_WHAT YOU SHOULD DO_: Among the entries below, please show each line that carries the word "United".

_DATA SUPPLIED_:
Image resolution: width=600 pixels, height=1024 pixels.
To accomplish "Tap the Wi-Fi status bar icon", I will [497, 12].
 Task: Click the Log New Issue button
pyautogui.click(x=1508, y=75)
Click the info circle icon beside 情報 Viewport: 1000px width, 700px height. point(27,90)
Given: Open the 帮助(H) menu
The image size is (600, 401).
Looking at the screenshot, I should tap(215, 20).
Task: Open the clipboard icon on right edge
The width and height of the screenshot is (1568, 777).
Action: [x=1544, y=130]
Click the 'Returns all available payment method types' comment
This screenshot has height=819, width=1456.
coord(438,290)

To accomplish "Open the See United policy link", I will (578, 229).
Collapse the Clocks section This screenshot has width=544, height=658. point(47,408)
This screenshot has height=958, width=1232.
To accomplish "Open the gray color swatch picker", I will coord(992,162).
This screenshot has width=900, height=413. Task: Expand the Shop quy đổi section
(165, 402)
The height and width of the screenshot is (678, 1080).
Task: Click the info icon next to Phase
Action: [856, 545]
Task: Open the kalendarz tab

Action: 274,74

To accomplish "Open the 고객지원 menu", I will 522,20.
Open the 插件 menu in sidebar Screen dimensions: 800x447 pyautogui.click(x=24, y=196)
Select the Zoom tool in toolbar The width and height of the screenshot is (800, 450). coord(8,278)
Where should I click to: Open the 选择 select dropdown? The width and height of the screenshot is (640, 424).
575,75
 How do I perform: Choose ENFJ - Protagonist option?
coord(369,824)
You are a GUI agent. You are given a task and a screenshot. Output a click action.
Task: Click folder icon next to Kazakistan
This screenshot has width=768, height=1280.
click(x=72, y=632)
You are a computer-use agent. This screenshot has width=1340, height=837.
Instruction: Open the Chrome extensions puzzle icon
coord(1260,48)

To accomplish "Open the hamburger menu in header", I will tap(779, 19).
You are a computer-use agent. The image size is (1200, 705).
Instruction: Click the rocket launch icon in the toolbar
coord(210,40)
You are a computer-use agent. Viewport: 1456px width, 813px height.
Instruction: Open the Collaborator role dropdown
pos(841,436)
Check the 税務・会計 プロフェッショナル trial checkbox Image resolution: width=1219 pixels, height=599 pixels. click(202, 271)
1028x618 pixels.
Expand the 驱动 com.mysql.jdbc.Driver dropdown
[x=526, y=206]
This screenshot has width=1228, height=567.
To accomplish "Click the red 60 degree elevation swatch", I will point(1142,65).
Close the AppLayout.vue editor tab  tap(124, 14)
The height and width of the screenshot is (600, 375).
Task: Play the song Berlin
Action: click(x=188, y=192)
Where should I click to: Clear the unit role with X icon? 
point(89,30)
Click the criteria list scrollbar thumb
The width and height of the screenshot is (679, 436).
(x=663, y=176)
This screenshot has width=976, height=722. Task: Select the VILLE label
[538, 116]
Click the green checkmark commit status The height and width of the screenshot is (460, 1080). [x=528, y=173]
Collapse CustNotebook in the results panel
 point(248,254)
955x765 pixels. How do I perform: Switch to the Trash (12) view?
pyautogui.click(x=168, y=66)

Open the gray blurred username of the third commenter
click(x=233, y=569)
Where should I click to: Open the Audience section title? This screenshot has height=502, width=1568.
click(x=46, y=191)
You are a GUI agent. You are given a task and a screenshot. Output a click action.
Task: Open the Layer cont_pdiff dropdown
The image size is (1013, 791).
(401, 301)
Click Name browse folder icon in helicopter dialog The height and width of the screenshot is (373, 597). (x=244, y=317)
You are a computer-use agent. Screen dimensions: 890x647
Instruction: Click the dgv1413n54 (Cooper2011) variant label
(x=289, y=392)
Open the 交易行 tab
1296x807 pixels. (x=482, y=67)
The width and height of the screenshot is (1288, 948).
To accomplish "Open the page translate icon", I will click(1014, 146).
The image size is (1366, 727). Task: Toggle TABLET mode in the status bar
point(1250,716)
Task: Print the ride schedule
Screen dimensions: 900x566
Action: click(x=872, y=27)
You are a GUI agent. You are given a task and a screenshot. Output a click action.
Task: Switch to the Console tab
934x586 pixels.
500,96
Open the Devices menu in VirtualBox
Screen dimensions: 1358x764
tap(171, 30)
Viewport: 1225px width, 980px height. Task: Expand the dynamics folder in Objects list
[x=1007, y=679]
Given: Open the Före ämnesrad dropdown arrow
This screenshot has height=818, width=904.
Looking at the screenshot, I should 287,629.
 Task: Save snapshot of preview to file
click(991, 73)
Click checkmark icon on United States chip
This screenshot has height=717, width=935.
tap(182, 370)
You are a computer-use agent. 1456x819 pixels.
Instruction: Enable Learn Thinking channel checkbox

_FINAL ANSWER_:
To accomplish "Open the See United policy link", I will (578, 229).
Click checkmark icon on United States chip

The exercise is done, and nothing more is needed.